L’agroforesterie moderne s’est appuyée sur les pratiques traditionnelles pour évoluer en une véritable discipline scientifique. Elle vise à intégrer de manière harmonieuse l’agronomie, la gestion des terroirs et la préservation des ressources naturelles. Cette approche propose une multitude de techniques qui permettent de conserver ou de restaurer la fertilité des sols, d’améliorer les rendements des cultures maraîchères et vivrières, tout en tirant profit des multiples bénéfices offerts par les arbres.
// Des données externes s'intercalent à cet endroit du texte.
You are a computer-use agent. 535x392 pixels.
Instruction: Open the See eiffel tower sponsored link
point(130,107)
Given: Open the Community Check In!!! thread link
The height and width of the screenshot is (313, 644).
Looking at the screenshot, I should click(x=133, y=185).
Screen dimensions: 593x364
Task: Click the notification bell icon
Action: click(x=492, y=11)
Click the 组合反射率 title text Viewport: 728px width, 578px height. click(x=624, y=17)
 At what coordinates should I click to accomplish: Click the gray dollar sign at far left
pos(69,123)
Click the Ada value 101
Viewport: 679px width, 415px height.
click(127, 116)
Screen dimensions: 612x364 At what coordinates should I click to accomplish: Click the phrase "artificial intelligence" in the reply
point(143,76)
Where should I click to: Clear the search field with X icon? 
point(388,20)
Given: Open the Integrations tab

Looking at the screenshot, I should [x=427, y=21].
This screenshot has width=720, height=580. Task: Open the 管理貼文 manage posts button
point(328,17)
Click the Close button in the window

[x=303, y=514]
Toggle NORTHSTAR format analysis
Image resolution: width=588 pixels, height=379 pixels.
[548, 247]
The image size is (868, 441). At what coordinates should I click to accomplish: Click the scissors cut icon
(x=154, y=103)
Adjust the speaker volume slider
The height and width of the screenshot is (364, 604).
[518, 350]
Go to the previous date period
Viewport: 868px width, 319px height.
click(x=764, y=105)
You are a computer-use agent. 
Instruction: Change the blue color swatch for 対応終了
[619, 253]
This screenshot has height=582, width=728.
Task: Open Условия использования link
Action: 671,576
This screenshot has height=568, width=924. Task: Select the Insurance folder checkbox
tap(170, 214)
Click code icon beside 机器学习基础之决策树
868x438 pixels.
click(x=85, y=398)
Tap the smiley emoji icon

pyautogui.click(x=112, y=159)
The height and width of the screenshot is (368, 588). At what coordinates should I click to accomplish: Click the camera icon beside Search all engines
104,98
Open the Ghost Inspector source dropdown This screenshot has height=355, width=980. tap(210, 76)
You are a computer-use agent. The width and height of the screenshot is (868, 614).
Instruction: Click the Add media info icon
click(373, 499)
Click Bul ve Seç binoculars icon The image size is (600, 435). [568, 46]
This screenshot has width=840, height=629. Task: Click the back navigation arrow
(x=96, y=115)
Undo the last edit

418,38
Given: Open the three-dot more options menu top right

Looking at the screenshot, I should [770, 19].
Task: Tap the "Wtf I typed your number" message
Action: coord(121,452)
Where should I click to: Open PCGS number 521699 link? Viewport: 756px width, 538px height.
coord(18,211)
Au Maroc, l’agroforesterie fait partie intégrante des paysages ruraux traditionnels. Elle est particulièrement répandue dans les zones oasiennes, sur les terres accidentées bordant les cours d’eau, ainsi que dans les régions arides. Dans ces environnements contraints, les agriculteurs cherchent à optimiser la rentabilité de leurs terres tout en augmentant l’efficience de l’utilisation des ressources naturelles disponibles. Cette pratique est également adoptée dans les arganeraies de la région du Souss, où certains maraîchers combinent cultures agricoles et exploitation des d’arganiers.
L’agroforesterie a également été pratiquée pendant la période coloniale française, notamment dans l’aménagement de l’ancien périmètre du Tadla. Dans cette région, des alignements réguliers d’oliviers ont été implantés pour délimiter les parcelles agricoles.
Définition de l’agroforesterie :
Selon le Centre international pour la recherche en agroforesterie (ICRAF), l’agroforesterie désigne des systèmes d’utilisation des terres où des ligneux pérennes, tels que des arbres ou des arbustes, sont volontairement intégrés ou préservés dans une même unité de production, en association avec des cultures agricoles et/ou des animaux ou pâturages. Ces systèmes se caractérisent par des interactions significatives, à la fois écologiques et économiques, entre les composantes ligneuses et les autres éléments non ligneux.
Cette définition, élargie et consolidée par le Centre mondial pour l’agroforesterie, souligne que l’agroforesterie est un système dynamique de gestion des ressources naturelles. Elle repose sur des principes écologiques et intègre les arbres dans les exploitations agricoles ainsi que dans les paysages ruraux. Cette approche permet non seulement de diversifier et de stabiliser la production agricole, mais aussi d’améliorer les conditions sociales, économiques et environnementales pour l’ensemble des utilisateurs des terres.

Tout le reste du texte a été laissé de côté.